COUNSEL: | D J S Jackson QC, with M D Martin, for the appellant P J Lyons QC, with M K Conrick, for the respondent |
SOLICITORS: | Gadens Lawyers for the appellant Praeger Batt Solicitors for the respondent |
[1] JERRARD JA: In this appeal I have read the reasons for judgment of Keane JA and I agree with those reasons and orders.
[2] The appellant had originally acquired freehold title to an area of over 40 hectares of land west of Broadbeach on the Gold Coast, which had been rezoned Special Facilities (Retirement Village Nursing Home) in or about 1986. The conditions attached to that rezoning included that access to the site was to be limited to one entrance, which entrance was to be on the Gold Coast/Springbrook Road. That condition still applied to the entire development at the time of the agreement to sell a portion of the land to the respondent in April 1996, and was known to both parties.
[3] The contention the appellants make on this appeal is that the trial judge erred in law and in fact in not finding that the contract between the parties had been rescinded by the appellant’s acceptance of the respondent’s conduct in repudiation of its contractual obligations. That conduct by the respondent is alleged to be its carrying on with its proceedings commenced on 13 July 2001 in which it claimed specific performance of the agreement. Asking a court to enforce a contract is not a step that would ordinarily be construed as repudiating it.

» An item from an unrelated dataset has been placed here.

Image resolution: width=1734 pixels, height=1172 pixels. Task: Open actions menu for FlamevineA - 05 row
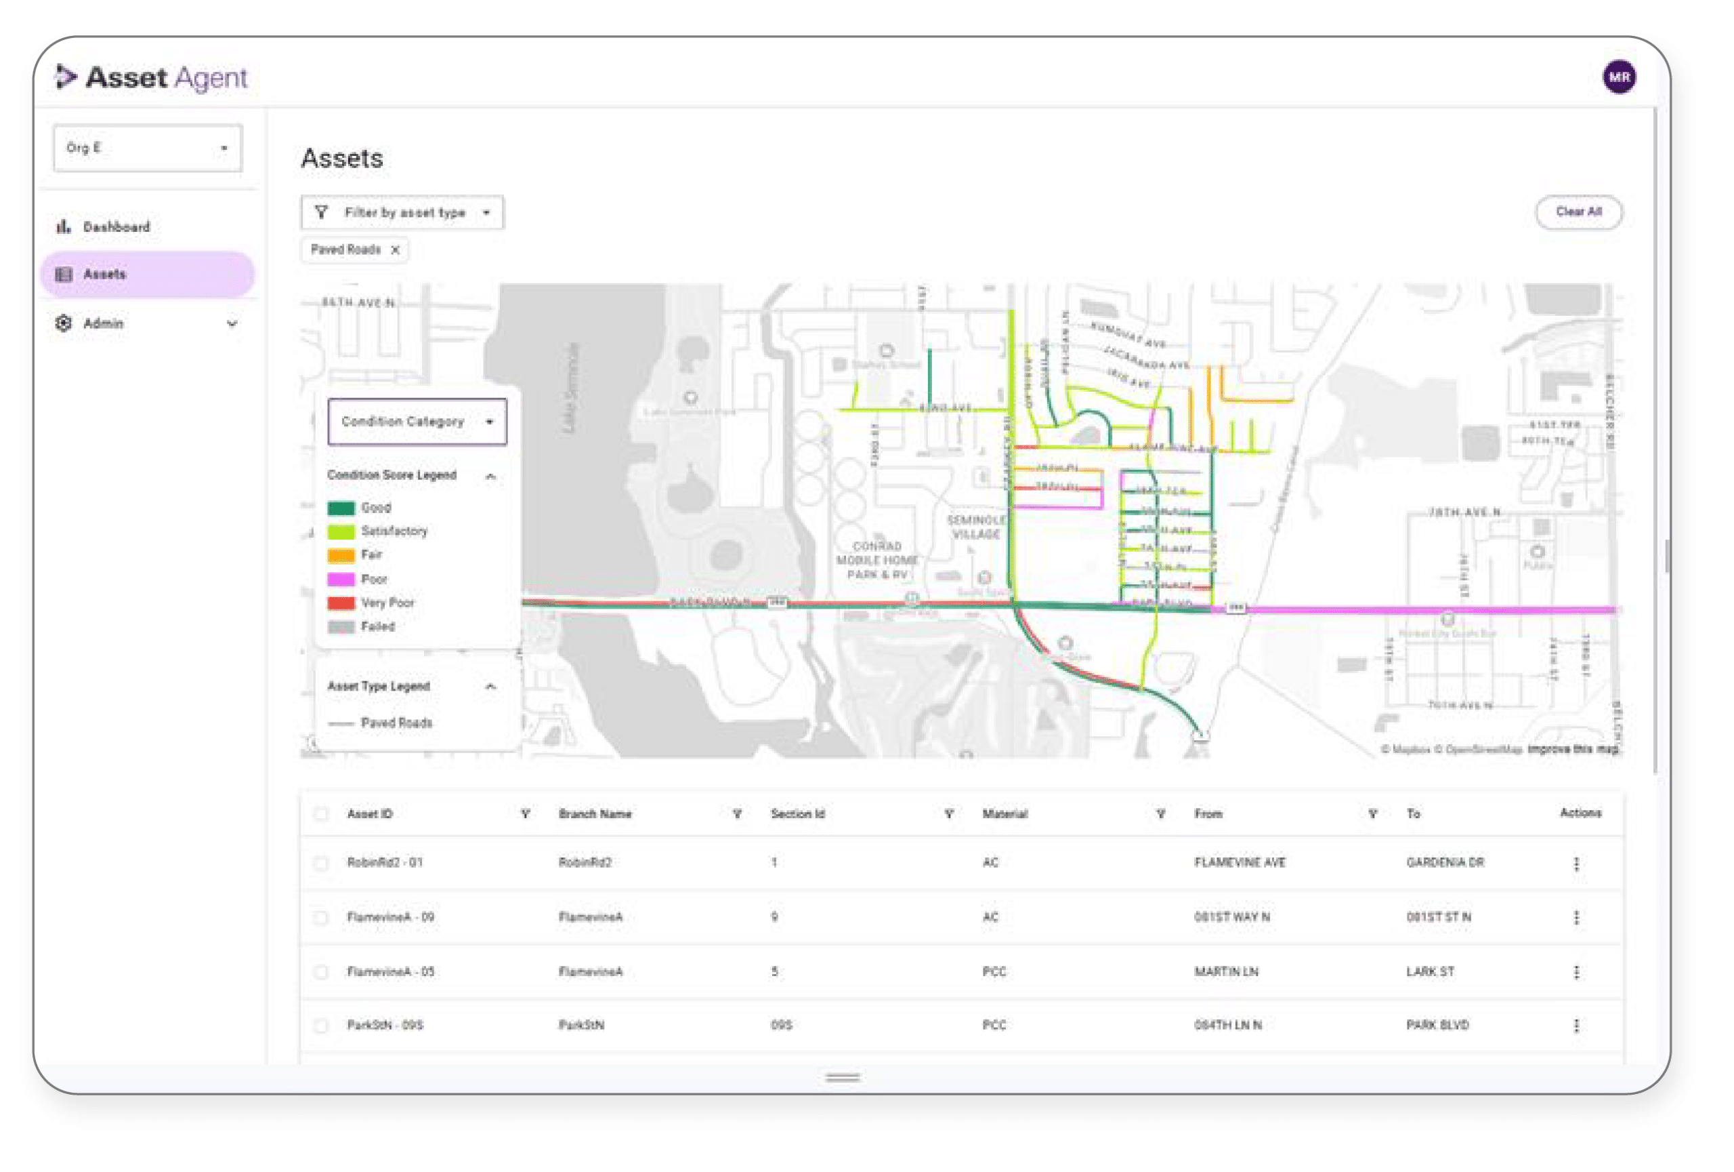(1576, 972)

The appellant points to the fact that the respondent had pleaded an implied term in the contract that it would have access to the main thoroughfare for the purpose of future development of the land which it was purchasing, and that the respondent did not advance any argument at the trial that the term could be implied from the facts of the case, as it had earlier intimated it would argue. Instead, it argued (for the first time, at the trial) that such a term should be implied as a matter of law, relying on a principle arguably extracted from the decision in Dabbs v Seaman (1925) 36 CLR 538.
[4] That reliance was despite the observation of Young J in Bellevue Crescent Pty Ltd v Marland Holdings Pty Ltd (1998) 43 NSWLR 364 at 372 that:
“Anyone who relies on Dabbs v Seaman in the light of its subsequent history is a bold person. From Jobson v Nankervis (1943) 44 SR (NSW) 277 onwards it has been considered that Dabbs v Seaman is a very special case and must be closely confined because it is outside all general principles.”

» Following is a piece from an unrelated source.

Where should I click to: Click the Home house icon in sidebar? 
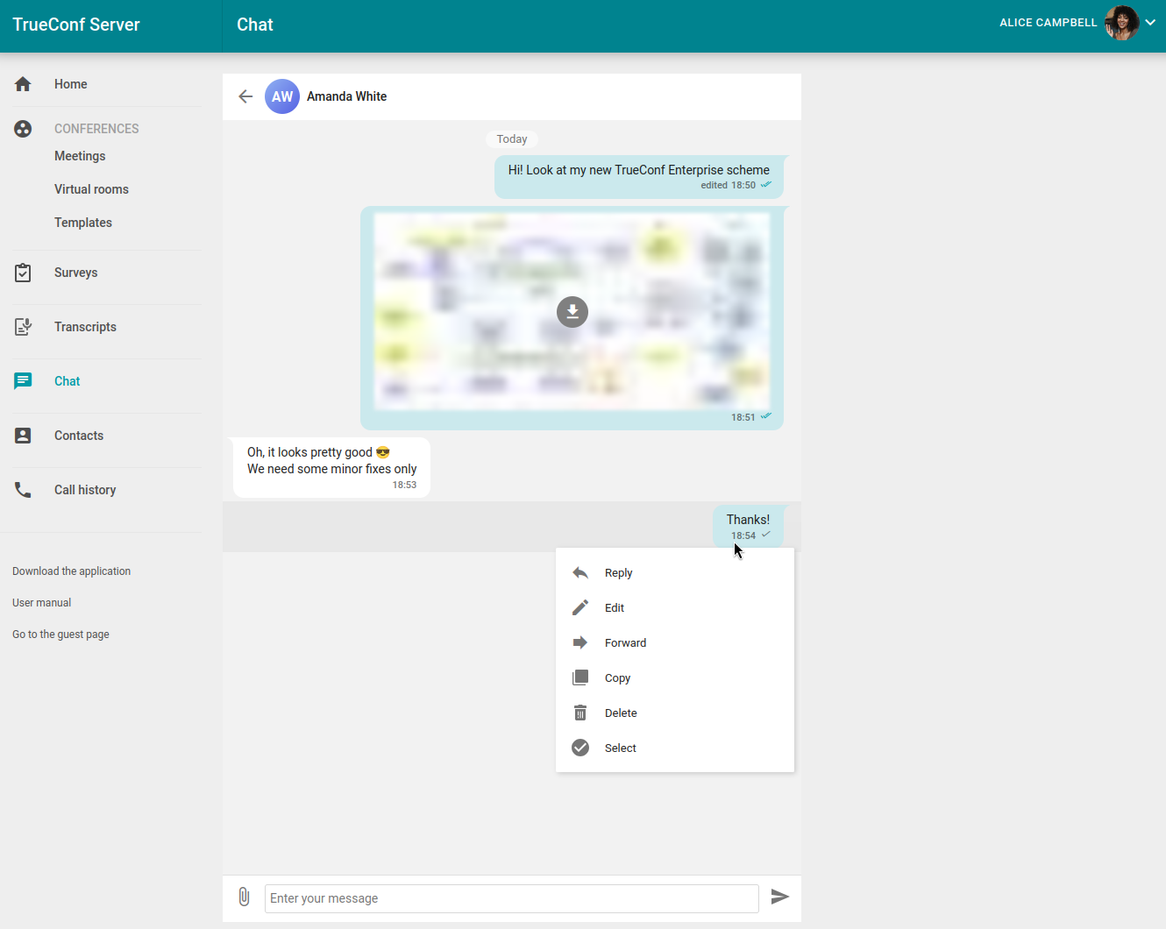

The appellants also point to the fact that the respondent raised very late, and only on the eve of the trial, the contention that the land the appellant proposed to convey to it, lot 21, failed to satisfy the requirement as to gross area and the location of the boundaries, specified in clause 47 of the contract. All that the respondent had claimed in its pleading until the eve of the trial was that the area conveyed was less than that agreed, but without particularising the asserted deficiency. This conduct by the respondent was relied on as showing that it had maintained a position it knew to be untenable, because it was unwilling to perform the contract according to its tenor.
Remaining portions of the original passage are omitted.